The other thing I do is go to my desktop and detach the RJ45 from the back. That’s right. It’s a typewriter again.
So what does this auto-Ludditism do for me? And if it’s so damn great, why don’t I just make every day a 1991 day? In fact, why don’t I just go back to 1991 where I came from if I like it so much? Well, 1991 wasn’t so bad, but I wouldn’t go back. Thatcher had just gone, which was a very nice feeling, but computer graphics and sexual politics were like this, and George Michael (RIP) was still pretending to be straight.
If I were a stronger person, I have no doubt that I could discipline myself to achieve the same effect voluntarily, but like many people I expect, including with high likelihood anyone reading this, I find the scope for time-wasting procrastination vastly increased by the presence in my life of such things as facebook and Wikipedia.
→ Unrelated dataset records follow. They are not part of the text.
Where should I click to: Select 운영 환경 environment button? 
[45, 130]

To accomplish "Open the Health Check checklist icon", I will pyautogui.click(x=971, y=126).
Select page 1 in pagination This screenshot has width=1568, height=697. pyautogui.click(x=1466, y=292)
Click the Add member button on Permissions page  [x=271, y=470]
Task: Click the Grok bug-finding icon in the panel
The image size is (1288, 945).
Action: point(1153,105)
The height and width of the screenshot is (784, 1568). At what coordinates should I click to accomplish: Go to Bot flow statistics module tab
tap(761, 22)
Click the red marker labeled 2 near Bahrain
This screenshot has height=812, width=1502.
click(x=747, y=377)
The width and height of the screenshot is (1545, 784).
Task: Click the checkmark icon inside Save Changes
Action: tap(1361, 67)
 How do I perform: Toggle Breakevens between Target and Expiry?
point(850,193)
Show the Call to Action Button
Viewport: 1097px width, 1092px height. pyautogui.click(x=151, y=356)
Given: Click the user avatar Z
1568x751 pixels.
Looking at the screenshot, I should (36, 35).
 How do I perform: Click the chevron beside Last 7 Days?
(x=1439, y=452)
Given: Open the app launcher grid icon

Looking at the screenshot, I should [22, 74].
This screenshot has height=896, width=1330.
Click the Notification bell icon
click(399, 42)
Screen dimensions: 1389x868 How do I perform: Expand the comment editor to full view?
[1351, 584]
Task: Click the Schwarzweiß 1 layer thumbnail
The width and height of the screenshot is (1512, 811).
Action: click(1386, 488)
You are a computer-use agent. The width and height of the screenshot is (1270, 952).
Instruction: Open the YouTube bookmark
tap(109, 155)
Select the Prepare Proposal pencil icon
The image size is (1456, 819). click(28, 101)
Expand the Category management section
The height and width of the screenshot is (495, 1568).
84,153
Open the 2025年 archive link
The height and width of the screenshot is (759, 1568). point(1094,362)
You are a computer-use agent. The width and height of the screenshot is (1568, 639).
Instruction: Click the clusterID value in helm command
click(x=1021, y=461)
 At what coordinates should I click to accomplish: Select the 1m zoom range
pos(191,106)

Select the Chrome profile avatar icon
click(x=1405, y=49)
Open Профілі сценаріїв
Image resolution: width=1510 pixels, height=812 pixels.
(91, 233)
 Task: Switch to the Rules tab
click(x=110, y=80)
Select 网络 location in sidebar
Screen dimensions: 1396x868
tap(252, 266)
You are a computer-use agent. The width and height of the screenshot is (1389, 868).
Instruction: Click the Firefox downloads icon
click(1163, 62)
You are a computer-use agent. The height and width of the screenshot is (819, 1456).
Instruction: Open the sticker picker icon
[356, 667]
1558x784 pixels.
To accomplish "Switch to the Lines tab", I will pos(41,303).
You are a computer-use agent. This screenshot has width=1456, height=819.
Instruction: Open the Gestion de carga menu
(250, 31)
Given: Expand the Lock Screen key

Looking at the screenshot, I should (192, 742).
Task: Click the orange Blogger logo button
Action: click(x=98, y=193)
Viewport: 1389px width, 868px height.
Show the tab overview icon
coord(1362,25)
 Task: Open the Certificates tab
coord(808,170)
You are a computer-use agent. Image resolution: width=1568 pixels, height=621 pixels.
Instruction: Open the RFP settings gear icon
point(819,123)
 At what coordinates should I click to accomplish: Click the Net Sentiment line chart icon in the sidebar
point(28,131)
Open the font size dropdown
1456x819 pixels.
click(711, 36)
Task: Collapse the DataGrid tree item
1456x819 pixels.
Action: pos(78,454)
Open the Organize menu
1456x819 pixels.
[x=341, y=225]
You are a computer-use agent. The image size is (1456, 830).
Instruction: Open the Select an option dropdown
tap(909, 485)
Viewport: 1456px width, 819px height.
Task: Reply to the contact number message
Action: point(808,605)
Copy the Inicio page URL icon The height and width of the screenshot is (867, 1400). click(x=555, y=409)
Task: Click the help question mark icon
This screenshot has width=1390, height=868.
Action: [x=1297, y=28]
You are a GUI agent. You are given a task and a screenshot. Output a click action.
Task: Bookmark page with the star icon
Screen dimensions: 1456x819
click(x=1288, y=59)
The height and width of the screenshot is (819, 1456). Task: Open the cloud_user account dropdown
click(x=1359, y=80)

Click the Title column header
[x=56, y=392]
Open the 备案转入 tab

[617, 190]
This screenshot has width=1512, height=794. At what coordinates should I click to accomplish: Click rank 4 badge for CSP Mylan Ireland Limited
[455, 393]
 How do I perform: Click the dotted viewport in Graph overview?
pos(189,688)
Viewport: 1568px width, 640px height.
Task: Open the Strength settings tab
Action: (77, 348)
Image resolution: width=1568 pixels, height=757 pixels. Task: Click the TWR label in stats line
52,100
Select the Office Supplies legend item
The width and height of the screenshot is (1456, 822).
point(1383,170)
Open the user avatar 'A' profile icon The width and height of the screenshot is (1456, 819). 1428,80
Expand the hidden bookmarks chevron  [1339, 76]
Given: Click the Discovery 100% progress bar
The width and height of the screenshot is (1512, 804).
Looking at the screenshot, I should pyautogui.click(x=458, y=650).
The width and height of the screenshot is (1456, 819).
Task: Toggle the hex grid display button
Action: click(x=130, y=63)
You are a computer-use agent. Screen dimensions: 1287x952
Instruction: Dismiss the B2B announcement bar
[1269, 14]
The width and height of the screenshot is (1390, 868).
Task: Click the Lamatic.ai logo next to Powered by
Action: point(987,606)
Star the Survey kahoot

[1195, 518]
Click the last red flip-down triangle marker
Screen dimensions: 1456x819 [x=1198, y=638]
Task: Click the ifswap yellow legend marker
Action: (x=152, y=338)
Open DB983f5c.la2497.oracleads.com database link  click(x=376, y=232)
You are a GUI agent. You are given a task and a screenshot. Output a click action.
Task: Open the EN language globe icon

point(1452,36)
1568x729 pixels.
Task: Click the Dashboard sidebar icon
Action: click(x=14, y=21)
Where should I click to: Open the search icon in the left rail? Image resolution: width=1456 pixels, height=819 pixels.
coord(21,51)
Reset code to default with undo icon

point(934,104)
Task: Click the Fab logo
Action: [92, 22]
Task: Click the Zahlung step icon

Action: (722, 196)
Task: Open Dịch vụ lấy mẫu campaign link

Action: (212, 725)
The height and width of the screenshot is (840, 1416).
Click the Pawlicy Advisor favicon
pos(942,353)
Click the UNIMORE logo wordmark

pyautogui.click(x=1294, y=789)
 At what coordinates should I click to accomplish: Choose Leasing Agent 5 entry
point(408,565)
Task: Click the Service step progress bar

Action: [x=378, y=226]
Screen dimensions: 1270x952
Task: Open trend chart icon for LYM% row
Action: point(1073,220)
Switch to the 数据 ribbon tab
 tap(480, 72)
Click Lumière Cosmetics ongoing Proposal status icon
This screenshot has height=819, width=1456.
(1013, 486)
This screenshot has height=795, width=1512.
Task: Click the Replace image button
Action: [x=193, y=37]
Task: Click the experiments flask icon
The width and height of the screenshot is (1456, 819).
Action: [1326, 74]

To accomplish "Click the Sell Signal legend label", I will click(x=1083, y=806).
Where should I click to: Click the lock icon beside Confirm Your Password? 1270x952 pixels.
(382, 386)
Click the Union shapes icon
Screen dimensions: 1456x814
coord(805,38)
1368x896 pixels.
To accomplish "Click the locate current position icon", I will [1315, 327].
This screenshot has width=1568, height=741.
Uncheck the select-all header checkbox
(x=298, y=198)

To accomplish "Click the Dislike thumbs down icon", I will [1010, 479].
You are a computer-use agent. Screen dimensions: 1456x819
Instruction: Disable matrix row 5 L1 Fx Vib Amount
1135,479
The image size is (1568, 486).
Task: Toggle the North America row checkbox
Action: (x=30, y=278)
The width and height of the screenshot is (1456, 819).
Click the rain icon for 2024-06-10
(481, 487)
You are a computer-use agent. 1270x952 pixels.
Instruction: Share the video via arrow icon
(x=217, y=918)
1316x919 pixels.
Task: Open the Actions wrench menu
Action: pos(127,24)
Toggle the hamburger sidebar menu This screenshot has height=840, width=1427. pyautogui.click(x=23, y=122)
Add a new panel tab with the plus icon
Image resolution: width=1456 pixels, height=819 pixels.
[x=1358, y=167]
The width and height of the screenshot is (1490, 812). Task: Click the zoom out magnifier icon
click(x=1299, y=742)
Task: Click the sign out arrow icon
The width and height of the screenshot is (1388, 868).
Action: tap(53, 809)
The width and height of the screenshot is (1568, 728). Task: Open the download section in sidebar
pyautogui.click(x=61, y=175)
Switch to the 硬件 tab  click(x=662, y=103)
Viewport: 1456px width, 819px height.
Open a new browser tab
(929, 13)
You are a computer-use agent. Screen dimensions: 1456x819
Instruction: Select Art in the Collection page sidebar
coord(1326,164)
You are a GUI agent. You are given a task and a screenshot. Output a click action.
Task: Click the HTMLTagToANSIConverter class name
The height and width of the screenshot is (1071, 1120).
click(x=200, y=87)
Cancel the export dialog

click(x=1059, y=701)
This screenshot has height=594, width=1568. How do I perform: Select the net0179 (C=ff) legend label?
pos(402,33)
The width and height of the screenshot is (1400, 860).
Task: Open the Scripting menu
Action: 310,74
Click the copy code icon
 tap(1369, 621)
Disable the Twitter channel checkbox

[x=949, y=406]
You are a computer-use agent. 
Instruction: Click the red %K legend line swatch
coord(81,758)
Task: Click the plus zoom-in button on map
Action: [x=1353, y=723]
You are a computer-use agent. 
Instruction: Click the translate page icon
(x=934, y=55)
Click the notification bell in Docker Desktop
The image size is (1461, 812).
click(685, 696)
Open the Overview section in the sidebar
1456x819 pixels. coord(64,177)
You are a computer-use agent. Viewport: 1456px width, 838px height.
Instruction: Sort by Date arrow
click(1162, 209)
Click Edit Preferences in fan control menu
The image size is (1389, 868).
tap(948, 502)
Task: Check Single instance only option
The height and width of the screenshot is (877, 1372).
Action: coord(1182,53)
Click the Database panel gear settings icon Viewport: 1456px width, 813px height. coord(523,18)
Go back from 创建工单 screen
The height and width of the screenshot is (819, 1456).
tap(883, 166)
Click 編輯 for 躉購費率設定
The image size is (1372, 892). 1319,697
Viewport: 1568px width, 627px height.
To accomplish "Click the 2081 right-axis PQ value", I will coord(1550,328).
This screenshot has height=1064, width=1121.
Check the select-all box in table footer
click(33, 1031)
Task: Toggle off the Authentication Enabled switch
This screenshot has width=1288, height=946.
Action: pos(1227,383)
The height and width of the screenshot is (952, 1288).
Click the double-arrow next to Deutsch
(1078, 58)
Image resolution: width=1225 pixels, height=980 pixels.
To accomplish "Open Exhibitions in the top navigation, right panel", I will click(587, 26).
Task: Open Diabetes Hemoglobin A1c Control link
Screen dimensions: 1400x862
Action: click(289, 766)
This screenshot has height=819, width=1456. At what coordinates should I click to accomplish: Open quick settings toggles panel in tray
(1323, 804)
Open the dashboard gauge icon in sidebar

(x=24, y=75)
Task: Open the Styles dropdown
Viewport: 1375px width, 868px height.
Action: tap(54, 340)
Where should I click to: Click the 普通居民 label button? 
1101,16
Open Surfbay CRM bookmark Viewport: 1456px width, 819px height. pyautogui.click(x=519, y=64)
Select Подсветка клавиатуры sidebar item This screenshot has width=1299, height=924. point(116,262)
Occasionally statistics are published about how many times per minute a teenager checks their phone, and mine will be up there with them, to my shame. Has someone sent me a message, by one of the many means available, which is so urgent that I need to know it now? More importantly has someone liked or commented upon some asinine posting I have made on facebook?
Perhaps this is unfair. Like it or not, social media have become an important way in which we interact with other people, even, or indeed especially, people who are not in our immediate every day experience. This obviously has challenges for our society but I couldn’t possibly say that they were definitely completely, nor even on balance, negative. Even as I write this, I am indulging in a lengthy facebook exchange with someone I have never met, and don’t particularly plan to (a little piece of micro-procrastination from this piece about procrastination, which I am mainly writing as a procrastination from doing some of the other things I’m not in the mood to do). I have no idea to what extent my thoughts will impact his, nor his mine. If they didn’t interest me to at least some extent, I wouldn’t bother replying, and yet I am.
So I don’t want to give it up, but at the same time there are things which just can’t be done while we have so many distractions. How many people resolve, as I have done, to read more books in the coming year? How many of them are the same ones who place a book by their bedside and then look at LADSBible and Newsthump until it’s time to put out the light? Who’s got time to practise the piano, or try out that nice new set of watercolours your children bought you for Christmas? 1991 days are little holidays when I can reclaim some of the peace of the past.
So I spent 4th January – almost all of it – doing a very hard crossword. Perhaps procrastination wasn’t invented with the Internet after all.